How Food Delivery Apps Are Reshaping Mealtime—And Our Habits

Assistant professor Yash Babar shares insights from his latest study

By Clare Becker

March 13, 2026

woman accepts food delivery package at door

Nothing drains the spirit quite like coming home after a long day and having to decide what’s for dinner. The rise of online food delivery apps like Grubhub, Uber Eats and DoorDash seemingly solved that problem overnight, replacing the mental load of meal prep with a city’s worth of restaurants a single click away.

For Yash Babar, this isn’t just about convenience, it’s about behavioral change. The John and Anne Oros Term Professor and an assistant professor of operations and information management at the Wisconsin School of Business is an expert on the sharing economy, examining how digital interventions reshape our daily identities and habits. His research spans everything from electric vehicle charging stations and ride-hailing to digital storefronts.

His latest study examines potential impacts food delivery services may have on our habits and health.

WSB: How did you and your co-authors first realize food delivery might be influencing household routines in meaningful ways?

YB: One of the things that got us interested in all of this is that it’s changing cooking, one of the most fundamental daily activities, right? Sure, Uber could impact commuting, but not many people are taking an Uber every day. Like everything else that we look at, digital platforms have changed how we get food and groceries, yet these kinds of platforms are still relatively understudied. There are a lot of studies on online food delivery, but the focus has been on what happens at the restaurant end—does it help the restaurant survive, what kinds of restaurants see change, etc.—but not too many people were talking about what’s happening at the consumer end.

That’s when we started digging into this, because especially when it comes to food, you abstract a lot of this decision-making online. How do these choices affect your health? It was a byproduct of these decisions that we started thinking about, particularly if and how it might impact cooking.

WSB: Your findings point to some population-level health effects. What did you observe about the connection between delivery use and health outcomes?

YB: When we talk about cooking at home versus getting takeout, you’re talking about more than one meal. While you may replace one act of cooking, you’re technically replacing multiple meals in consumption as one takeout order might last you between one-and-a-half to two meals. Healthwise, that has implications: Instead of one unhealthy meal, you may have more since we also tend to order a little more than we otherwise would have to make the delivery worthwhile.

Takeout today offers us a wider variety of healthier choices than it did, say, 20 years ago when the options were limited to pizza and Chinese food. Obviously, things have changed a lot and that’s all thanks to these kinds of platforms.
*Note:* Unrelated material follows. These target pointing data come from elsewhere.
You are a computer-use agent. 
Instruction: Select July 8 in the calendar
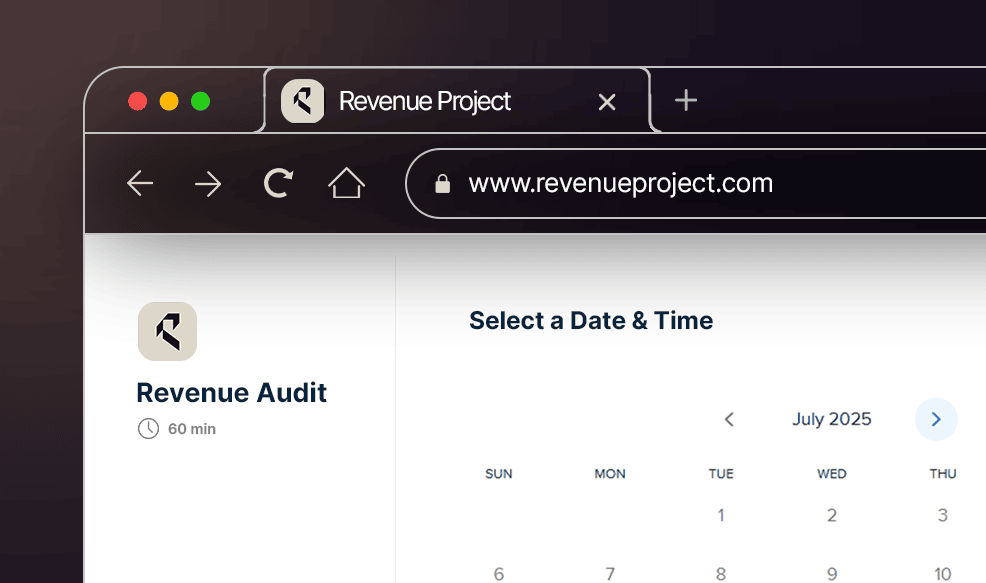point(721,574)
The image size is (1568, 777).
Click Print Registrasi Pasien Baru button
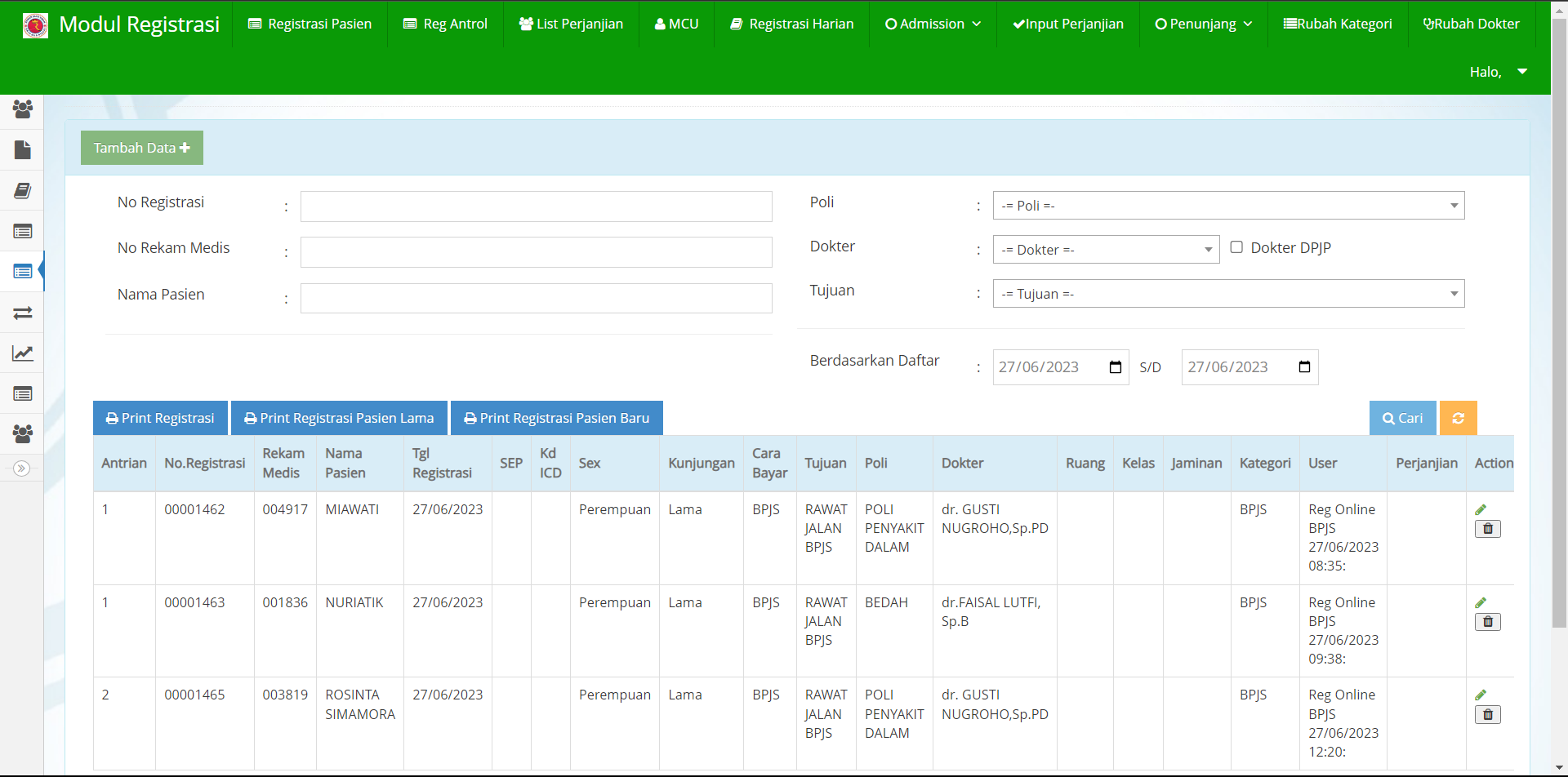556,418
But based on industry reports from these companies, most items being ordered are not healthy food.

Our study did suggest a small increase in the body mass index (BMI) of individuals who ordered out frequently, but it was at a population level, in other words, occurring in the geographic areas where those services became available.
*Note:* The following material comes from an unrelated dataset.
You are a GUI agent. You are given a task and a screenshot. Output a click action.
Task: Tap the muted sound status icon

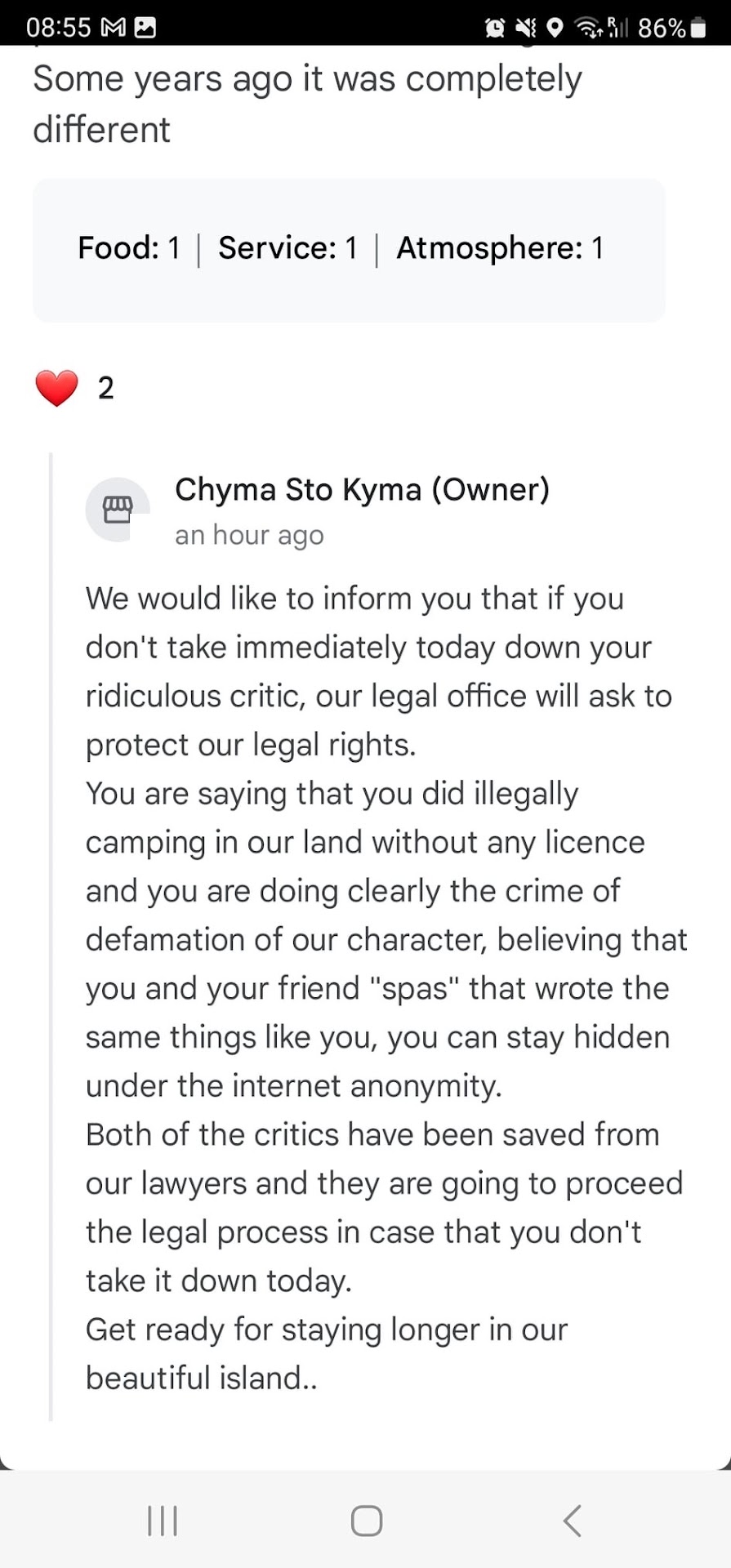point(526,29)
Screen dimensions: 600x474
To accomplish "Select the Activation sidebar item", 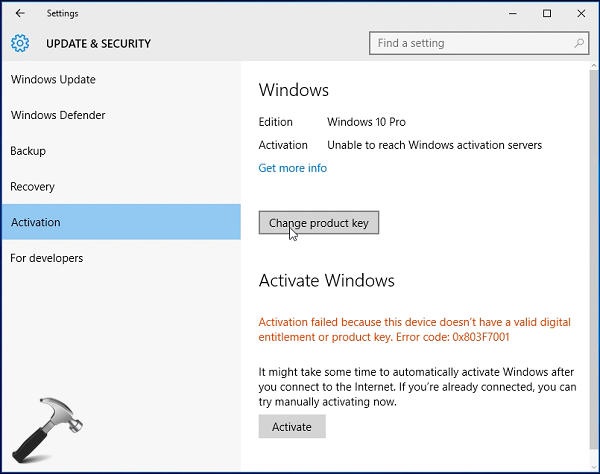I will point(121,222).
WSB: What might these trends mean for the next generation? Do you see a future where ‘home cooking’ becomes a niche hobby rather than a life skill?
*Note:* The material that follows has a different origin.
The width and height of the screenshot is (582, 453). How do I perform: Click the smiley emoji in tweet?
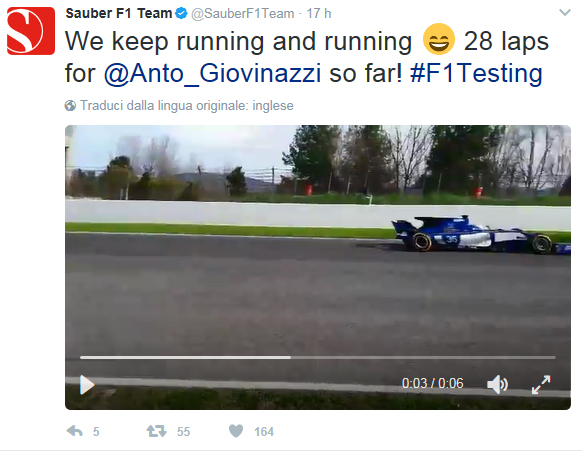[x=439, y=39]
YB: Our results come from some of the early years of online food delivery. COVID-19 was a big anchor for people to get into the world of online food delivery, and statistically between 30% and 40% of the people who sign up for these kinds of services never leave.

Besides the main study using the U.S. Census Bureau and Centers for Disease Control surveys, my co-authors and I also did an online survey of about 600 people that asked them just these types of questions: When did you first start using food delivery service? How often do you use them? That type of thing. Naturally, there were people who’ve never placed an order in their lives and others who use food delivery all the time. If you extrapolate from that, from a health perspective, the segment of the population ordering four times a month—well, that could be pretty extreme. At that point, it’s not just replacement of a single meal; it’s a replacement of food habits. What are the long-term implications for these folks, especially when they become adults who are head of households? How frequently will they be cooking?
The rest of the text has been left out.